**WHAT TO DO**
When you reach the line with "The image size is (955, 634)." in the listing below, transcribe it and each line after it up to and including the line with "Viewport: 632px width, 421px height.", exactly and with nothing else.
Start of RECORD EXTRACTS
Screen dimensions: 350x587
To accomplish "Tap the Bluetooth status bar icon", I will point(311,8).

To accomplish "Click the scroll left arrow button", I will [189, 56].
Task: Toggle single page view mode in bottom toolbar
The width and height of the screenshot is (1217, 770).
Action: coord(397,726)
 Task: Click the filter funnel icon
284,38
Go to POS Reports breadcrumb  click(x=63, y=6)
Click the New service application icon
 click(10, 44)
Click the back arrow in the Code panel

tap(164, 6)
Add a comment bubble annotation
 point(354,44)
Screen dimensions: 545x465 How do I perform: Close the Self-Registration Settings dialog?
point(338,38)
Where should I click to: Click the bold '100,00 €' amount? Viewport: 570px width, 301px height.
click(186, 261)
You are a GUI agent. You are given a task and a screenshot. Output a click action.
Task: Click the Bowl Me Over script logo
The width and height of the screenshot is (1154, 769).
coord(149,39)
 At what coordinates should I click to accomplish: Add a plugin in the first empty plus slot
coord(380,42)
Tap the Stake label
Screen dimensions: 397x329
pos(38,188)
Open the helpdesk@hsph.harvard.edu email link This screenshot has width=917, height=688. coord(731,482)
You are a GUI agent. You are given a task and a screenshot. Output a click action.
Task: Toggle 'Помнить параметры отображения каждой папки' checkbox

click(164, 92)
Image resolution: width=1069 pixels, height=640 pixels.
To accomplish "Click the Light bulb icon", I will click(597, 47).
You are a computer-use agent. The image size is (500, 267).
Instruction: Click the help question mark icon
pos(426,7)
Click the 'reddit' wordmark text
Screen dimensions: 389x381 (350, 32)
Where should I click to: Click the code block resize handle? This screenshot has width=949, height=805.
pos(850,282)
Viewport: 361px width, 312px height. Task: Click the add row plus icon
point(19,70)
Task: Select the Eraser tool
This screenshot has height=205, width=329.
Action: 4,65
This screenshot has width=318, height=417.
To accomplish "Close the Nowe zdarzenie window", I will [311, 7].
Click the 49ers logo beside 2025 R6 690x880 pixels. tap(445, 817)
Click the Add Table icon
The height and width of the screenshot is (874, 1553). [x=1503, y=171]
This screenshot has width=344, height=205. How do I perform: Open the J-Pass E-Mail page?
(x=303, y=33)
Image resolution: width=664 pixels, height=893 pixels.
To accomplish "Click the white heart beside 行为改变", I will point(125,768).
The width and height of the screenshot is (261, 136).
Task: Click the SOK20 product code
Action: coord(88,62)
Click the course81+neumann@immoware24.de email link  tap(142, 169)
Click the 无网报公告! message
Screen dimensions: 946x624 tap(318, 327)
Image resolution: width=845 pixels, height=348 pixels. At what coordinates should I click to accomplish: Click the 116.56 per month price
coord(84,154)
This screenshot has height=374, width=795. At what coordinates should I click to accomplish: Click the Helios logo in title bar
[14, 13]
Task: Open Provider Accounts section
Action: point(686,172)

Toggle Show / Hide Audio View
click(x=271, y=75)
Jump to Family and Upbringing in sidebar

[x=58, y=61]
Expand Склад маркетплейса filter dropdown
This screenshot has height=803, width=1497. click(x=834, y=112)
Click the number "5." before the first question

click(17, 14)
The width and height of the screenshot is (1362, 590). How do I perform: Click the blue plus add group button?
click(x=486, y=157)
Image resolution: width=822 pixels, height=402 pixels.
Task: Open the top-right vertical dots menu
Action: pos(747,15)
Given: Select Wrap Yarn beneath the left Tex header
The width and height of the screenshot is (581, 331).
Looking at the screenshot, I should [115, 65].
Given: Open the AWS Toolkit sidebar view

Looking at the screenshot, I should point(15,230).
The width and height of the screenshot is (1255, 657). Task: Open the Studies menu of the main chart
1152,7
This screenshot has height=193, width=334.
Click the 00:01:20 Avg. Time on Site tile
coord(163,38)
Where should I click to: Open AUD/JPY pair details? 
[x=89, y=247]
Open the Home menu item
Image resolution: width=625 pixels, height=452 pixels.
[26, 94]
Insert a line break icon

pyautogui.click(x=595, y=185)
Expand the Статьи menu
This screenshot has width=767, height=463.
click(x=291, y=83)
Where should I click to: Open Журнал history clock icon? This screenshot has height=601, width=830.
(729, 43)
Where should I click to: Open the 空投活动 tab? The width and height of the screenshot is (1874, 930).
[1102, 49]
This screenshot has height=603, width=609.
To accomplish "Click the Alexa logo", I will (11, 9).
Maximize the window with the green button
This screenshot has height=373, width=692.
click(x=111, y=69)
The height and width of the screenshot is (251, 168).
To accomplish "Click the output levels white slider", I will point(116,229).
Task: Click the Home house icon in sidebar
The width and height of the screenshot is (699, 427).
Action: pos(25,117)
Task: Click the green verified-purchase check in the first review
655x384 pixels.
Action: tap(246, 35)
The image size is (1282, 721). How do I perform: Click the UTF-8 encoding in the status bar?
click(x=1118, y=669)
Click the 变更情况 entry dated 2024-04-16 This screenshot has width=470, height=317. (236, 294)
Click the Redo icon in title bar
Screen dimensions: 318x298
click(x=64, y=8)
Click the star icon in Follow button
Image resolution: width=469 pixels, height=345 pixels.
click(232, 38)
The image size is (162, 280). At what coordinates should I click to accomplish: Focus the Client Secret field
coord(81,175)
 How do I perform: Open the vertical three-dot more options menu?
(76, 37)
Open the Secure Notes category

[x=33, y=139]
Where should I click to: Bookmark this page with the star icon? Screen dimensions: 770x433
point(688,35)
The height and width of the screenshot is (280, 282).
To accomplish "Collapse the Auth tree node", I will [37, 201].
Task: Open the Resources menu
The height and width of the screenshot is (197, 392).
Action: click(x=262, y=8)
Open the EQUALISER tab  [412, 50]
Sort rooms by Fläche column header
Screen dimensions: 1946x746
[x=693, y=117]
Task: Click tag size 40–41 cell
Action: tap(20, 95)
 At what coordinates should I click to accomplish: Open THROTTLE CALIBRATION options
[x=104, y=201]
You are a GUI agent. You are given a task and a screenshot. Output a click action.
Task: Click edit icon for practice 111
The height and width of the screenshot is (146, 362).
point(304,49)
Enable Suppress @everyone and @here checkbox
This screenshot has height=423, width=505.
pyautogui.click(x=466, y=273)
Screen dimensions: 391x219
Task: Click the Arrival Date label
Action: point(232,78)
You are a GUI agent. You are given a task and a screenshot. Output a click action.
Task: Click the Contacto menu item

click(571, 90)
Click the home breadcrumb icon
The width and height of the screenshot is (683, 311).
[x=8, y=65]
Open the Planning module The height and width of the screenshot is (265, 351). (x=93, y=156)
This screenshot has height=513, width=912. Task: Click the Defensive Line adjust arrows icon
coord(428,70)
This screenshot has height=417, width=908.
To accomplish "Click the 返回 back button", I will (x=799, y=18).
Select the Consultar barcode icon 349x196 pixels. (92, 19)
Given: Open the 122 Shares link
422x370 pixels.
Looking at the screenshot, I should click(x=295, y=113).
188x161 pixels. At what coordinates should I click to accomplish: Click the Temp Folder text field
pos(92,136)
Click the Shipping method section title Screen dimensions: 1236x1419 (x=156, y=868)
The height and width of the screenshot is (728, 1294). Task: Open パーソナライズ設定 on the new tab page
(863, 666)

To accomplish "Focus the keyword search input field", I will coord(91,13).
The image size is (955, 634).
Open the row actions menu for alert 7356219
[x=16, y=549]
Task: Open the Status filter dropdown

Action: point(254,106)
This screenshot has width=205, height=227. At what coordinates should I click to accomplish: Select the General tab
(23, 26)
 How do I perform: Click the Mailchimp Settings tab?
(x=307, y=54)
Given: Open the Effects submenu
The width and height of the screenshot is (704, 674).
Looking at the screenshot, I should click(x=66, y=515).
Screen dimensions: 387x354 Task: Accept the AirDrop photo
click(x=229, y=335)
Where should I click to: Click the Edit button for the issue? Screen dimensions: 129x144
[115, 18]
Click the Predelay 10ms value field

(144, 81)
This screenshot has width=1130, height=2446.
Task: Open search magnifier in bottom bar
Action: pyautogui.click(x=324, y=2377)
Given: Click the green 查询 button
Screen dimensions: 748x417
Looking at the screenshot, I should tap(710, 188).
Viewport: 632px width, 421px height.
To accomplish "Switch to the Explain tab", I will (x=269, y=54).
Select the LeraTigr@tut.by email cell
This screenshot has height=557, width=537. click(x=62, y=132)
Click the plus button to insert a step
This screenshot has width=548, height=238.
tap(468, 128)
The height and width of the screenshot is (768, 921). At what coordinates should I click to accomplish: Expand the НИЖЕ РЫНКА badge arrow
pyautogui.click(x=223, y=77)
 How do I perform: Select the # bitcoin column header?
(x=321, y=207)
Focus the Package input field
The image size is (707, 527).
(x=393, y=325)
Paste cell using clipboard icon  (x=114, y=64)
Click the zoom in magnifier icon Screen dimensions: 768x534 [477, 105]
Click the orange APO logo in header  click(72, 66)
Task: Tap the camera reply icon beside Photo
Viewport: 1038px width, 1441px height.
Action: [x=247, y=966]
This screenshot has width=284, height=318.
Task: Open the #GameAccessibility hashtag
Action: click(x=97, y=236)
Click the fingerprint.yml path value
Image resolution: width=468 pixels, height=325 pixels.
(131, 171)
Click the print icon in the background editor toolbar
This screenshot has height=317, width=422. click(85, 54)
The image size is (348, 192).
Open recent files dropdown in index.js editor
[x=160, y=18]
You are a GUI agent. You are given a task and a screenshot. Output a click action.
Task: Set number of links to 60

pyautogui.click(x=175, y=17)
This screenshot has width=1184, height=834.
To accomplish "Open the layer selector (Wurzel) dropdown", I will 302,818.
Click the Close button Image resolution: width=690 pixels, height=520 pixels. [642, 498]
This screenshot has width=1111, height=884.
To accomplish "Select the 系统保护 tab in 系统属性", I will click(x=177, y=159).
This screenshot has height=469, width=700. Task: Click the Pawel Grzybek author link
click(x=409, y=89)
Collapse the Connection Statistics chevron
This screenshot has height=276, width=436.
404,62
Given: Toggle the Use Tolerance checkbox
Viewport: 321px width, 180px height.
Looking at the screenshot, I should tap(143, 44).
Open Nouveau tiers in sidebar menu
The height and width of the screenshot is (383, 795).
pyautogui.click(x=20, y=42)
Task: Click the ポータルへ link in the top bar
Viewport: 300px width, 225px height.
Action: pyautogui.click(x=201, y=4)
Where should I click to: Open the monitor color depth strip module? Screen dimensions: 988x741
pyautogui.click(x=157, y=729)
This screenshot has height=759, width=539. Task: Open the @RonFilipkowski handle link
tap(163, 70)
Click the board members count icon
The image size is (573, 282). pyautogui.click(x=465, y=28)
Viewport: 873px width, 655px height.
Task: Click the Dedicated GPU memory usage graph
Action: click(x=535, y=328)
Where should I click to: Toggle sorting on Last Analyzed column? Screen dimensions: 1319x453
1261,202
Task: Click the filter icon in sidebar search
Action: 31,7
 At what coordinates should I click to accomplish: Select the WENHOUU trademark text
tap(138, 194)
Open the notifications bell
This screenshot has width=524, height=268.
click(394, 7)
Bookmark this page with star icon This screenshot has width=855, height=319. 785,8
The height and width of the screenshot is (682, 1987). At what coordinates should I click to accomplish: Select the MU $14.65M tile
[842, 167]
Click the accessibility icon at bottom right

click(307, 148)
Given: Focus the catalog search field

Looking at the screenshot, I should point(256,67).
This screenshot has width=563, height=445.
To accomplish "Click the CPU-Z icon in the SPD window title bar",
End of RECORD EXTRACTS
**PROBLEM SOLUTION**
The image size is (955, 634).
Open the row actions menu for alert 7356219
[x=16, y=549]
Task: Open the Status filter dropdown

Action: point(254,106)
This screenshot has width=205, height=227. At what coordinates should I click to accomplish: Select the General tab
(23, 26)
 How do I perform: Click the Mailchimp Settings tab?
(x=307, y=54)
Given: Open the Effects submenu
The width and height of the screenshot is (704, 674).
Looking at the screenshot, I should click(x=66, y=515).
Screen dimensions: 387x354 Task: Accept the AirDrop photo
click(x=229, y=335)
Where should I click to: Click the Edit button for the issue? Screen dimensions: 129x144
[115, 18]
Click the Predelay 10ms value field

(144, 81)
This screenshot has width=1130, height=2446.
Task: Open search magnifier in bottom bar
Action: pyautogui.click(x=324, y=2377)
Given: Click the green 查询 button
Screen dimensions: 748x417
Looking at the screenshot, I should tap(710, 188).
Viewport: 632px width, 421px height.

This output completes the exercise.